One advantage of introducing plurality judgments is that it would ensure private debate between the judges hearing the case. The benefits of a round table discussion seem obvious, since, among other things, it would ensure that the judges had considered one another’s views on the case.
Diversity
Baroness Hale has frequently been a champion of a more diverse judiciary, partly on the grounds that this might allow for different perspectives on cases and avoid the problem of “groupthink”. To achieve such a benefit, it is essential for the judges concerned to deliberate and discuss the case together; otherwise the conclusions reached by these new, diverse, appointees could easily be relegated to a lone dissent or ignored by the other members of the panel.
Baroness Hale went on to say that she hoped it would never become the case that dissents were not permitted, or that a judge would be prevented from describing the facts in a different way or otherwise expressing his own viewpoint. In this respect, dissenting judgments are a red herring. By definition they do not affect the majority decision and therefore have little adverse effect on certainty in the law.
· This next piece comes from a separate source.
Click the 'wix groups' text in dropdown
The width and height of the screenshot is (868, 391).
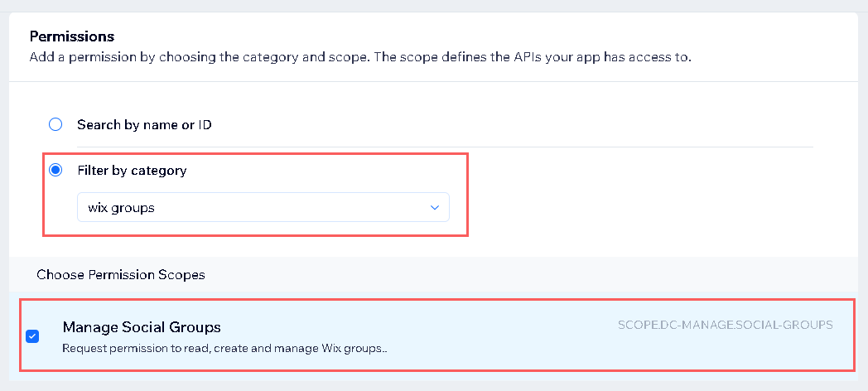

It may be that judges are simply not able to agree (or not within a reasonable time) on all points of the case. In those circumstances, rather than issue multiple judgments which concur in the result but not all of the reasoning, and thus leave the law in a state of flux, it is incumbent on the presiding judge to insist upon a majority decision. This could be done by each judge stating that he agrees with the majority and then going on to give separate reasons in the form of obiter dicta indications as to what they would have preferred to have formed the reasoning for the decision. Of course, that would be an imperfect form of compromise but it would also indicate strongly to the legislature that the law under consideration requires review.
Baroness Hale’s final remark concerned the fact that different readers such as academics and leading practitioners might prefer diverse opinions. This is true, but the advantages of multiple judgments in the form of alternative viewpoints on the law could still be retained even when insisting on a majority ratio for the decision. Academics would then be able to assess what the law presently is against what the other judges would have preferred it to be. Practitioners would be able to extract arguments for subsequent cases, but would not have to charge clients fees for sifting through multiple judgments to determine what they think the law is while adding caveats that it might not be.
Our proposal would not require any radical step or reform, only an insistence that what is already a common practice for the form of judgments becomes a mandatory one.
A model example
The recent case of Radmacher v Granatino [2010] All ER (D) 186 (Oct) provides a model example. Seven judges endorse the leading judgment, Lord Mance adds a separate concurrence while Baroness Hale herself dissents. Practitioners therefore have an indisputable majority ratio, while academics and law reformers have the benefit of the differing views of Lord Mance and Baroness Hale.
Baroness Hale was undoubtedly correct that “the law can never be as clear as people think it is”, but it should aim to be as clear as is practicable to achieve.
Postscript:
Since the above was first drafted, Baroness Hale has returned to the subject in a speech for the First Anniversary Seminar of the Supreme Court. She argues
“we should have a flexible approach in which each Justice is free to write but a climate of collegiality and co-operation in plurality judgments is encouraged. At the very least, however many judgments [there] are, there should never be any doubt about what has been decided and why”.
This accords precisely with what we have contended in this article.